═══ Supplied information ═══

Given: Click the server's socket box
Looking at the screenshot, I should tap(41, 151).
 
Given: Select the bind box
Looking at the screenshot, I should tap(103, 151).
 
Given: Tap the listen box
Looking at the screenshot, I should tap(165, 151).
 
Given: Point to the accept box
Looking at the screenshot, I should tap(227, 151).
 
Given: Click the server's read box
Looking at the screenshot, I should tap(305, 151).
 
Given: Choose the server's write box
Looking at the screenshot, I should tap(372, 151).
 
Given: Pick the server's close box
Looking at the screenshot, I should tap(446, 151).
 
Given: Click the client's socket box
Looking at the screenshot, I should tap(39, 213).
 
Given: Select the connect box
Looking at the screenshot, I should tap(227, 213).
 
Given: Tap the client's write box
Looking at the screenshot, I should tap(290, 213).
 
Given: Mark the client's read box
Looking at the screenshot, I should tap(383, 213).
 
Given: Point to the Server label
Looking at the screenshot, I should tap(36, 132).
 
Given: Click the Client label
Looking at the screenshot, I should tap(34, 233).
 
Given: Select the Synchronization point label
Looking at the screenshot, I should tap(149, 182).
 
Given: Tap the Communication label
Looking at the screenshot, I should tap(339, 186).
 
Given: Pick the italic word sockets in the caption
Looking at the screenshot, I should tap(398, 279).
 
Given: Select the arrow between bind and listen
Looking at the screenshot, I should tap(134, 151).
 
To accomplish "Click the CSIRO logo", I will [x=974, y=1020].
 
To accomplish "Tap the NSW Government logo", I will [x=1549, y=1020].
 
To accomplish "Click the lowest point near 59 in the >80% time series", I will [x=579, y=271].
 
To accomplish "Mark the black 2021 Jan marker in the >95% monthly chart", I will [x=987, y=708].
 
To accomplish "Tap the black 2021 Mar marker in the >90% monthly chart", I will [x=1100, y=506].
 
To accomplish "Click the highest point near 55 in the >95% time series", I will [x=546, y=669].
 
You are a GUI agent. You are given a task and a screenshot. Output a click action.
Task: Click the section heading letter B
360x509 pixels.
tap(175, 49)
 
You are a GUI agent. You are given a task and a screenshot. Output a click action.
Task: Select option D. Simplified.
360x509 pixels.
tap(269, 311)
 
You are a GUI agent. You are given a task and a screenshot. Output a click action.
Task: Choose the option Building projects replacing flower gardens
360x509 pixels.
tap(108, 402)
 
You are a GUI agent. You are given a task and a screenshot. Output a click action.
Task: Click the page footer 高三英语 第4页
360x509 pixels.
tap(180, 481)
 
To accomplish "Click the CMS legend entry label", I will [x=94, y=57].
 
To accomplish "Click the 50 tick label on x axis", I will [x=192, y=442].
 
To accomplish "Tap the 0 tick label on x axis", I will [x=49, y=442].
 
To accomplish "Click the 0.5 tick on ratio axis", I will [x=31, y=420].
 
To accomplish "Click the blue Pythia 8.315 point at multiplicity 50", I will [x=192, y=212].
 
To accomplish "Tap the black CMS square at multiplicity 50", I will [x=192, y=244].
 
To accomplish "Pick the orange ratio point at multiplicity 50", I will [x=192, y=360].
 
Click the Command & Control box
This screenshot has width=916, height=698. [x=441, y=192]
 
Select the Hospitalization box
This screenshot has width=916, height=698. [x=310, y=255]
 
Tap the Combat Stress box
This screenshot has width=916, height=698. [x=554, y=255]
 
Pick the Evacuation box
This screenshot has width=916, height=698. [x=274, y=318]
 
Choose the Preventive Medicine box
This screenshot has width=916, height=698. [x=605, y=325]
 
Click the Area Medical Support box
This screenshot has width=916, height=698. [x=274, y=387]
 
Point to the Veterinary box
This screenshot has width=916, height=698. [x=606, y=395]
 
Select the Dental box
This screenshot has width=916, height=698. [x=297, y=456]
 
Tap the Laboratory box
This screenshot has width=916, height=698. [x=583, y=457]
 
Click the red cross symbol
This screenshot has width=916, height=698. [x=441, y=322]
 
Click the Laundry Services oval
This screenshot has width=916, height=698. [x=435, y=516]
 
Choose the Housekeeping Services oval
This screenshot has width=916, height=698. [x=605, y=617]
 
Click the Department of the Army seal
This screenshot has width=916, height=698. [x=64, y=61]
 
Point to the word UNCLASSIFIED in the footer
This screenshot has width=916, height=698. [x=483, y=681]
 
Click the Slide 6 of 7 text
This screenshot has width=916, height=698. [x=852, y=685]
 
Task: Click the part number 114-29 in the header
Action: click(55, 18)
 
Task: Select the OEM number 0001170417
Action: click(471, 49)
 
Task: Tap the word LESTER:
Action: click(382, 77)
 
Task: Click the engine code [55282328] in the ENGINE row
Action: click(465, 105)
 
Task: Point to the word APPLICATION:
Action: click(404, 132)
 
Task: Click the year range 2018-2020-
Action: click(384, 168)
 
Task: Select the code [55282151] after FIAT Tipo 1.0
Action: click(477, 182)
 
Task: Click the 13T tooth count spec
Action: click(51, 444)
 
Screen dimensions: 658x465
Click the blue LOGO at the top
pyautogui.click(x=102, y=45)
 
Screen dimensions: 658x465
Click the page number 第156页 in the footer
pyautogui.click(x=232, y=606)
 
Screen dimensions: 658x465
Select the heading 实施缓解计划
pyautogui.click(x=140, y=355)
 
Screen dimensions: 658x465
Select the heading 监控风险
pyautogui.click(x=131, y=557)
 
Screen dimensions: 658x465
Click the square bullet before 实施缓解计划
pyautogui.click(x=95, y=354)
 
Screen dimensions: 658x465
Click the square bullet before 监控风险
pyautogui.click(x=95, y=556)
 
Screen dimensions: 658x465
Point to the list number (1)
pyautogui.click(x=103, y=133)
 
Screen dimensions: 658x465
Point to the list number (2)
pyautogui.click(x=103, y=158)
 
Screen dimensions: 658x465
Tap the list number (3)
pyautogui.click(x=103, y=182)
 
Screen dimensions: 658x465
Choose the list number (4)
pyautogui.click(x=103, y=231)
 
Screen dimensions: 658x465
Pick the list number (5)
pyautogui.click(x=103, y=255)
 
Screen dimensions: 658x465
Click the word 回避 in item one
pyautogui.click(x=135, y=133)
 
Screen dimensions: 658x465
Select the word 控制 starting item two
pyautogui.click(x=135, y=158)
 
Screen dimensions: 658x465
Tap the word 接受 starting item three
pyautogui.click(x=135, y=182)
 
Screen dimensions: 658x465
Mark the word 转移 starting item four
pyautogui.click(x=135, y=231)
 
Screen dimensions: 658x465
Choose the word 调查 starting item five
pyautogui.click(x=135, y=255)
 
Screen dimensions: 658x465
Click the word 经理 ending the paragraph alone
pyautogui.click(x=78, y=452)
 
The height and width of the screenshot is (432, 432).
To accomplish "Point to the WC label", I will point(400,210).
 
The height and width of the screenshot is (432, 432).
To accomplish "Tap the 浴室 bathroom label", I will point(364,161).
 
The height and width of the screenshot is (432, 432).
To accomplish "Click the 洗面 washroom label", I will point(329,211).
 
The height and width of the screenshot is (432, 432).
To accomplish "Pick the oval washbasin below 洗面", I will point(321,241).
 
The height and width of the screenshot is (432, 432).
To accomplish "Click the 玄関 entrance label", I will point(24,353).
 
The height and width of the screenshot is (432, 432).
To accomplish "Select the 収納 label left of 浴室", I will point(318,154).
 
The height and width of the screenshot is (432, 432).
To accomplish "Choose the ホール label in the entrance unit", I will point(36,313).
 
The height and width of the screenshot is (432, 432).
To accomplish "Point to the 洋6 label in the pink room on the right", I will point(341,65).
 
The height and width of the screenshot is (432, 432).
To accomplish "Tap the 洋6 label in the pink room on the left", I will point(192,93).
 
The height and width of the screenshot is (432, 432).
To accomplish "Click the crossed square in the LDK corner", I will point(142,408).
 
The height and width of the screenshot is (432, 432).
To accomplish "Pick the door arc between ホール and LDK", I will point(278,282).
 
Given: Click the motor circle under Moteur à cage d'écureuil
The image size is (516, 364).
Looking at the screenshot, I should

═══

▸ **What is expected**:
Rewrite the listing starting with the line containing "Point to the word UNCLASSIFIED in the footer" and going on through the line containing "pyautogui.click(x=131, y=557)", replacing "Screen dimensions" with "Display size" and leaving everything else unchanged.

▸ **Answer to the problem**:
Point to the word UNCLASSIFIED in the footer
This screenshot has width=916, height=698. [x=483, y=681]
 
Click the Slide 6 of 7 text
This screenshot has width=916, height=698. [x=852, y=685]
 
Task: Click the part number 114-29 in the header
Action: click(55, 18)
 
Task: Select the OEM number 0001170417
Action: click(471, 49)
 
Task: Tap the word LESTER:
Action: click(382, 77)
 
Task: Click the engine code [55282328] in the ENGINE row
Action: click(465, 105)
 
Task: Point to the word APPLICATION:
Action: click(404, 132)
 
Task: Click the year range 2018-2020-
Action: click(384, 168)
 
Task: Select the code [55282151] after FIAT Tipo 1.0
Action: click(477, 182)
 
Task: Click the 13T tooth count spec
Action: click(51, 444)
 
Display size: 658x465
Click the blue LOGO at the top
pyautogui.click(x=102, y=45)
 
Display size: 658x465
Click the page number 第156页 in the footer
pyautogui.click(x=232, y=606)
 
Display size: 658x465
Select the heading 实施缓解计划
pyautogui.click(x=140, y=355)
 
Display size: 658x465
Select the heading 监控风险
pyautogui.click(x=131, y=557)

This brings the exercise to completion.